There are several hallmarks of effective penetration testing tools. First, it should be remembered that vulnerability assessments are only a snapshot of the current situation and not demonstrative of a long-term procedure. This means that human experience needs to be overlaid on the process so that the correct interpretation of the results can be made. Naturally, this can be costly especially if it is done thoroughly and professionally. But the costs easily outweigh the expense.

Every vulnerability management tool should be examined carefully before making a decision. In a perfect world you might want to imagine what a vulnerability management tool might be able to offer. In the first place it would be completely capable of asset management, assessment of vulnerability, manage patches and remediation, be a complete configuration management tool and finally monitor and report effectively to management. In the real world over this may not always be possible but there are at least 3 elements of a vulnerability management tool that should be present.

• First, asset management should be recognised as the basis of any vulnerability management program. It is imperative that an asset inventory is complete and up-to-date or else the whole program runs the risk of being only marginally effective. Naturally, it takes time and a coordinated effort from every element of the organisation to ensure that the asset list is complete and that every department has a commitment to ensuring this is so.
• Compatibility and communication. It almost goes without saying that any vulnerability management tool, or any associated tool for that matter, should interface with one another with relative ease. For instance, a vulnerability assessment scanner needs to access the database to assess which devices are present and which parts of the inventory need to be monitored. This ensures that only the correct assets are identified for assessment but, as an added bonus, the vulnerability assessment tool could also be used to assist in developing system baselines within the network. These baselines can be used to identify possible weaknesses.
• Thirdly, patching and configuration management should be seen as key to the entire process. It is one thing to identify which systems are patched but updating the asset database is quite another matter. The best vulnerability assessment tools are able to extract this data so that it is easy to make a more informed decision.

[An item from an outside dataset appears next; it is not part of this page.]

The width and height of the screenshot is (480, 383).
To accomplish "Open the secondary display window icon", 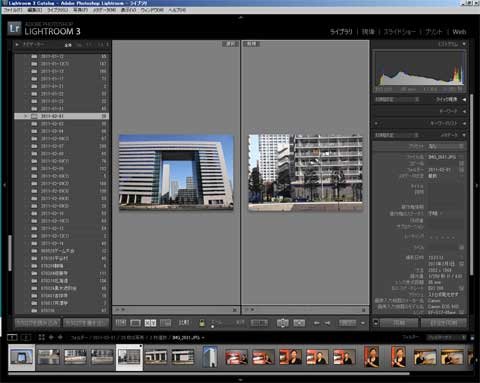I will coord(26,338).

Most vendors of vulnerability assessment tools lay claim to their product is being the best in the market and capable of doing everything you need. These claims should be treated with a grain of salt and the tools should be carefully evaluated for compatibility and completeness. It is quite likely that no one product will be able to solve all individual problems and you may even need to look at having a special product designed.

You need to ask some specific questions along the above lines to ensure that your penetration testing tools are up to standard and compatible with your specific needs.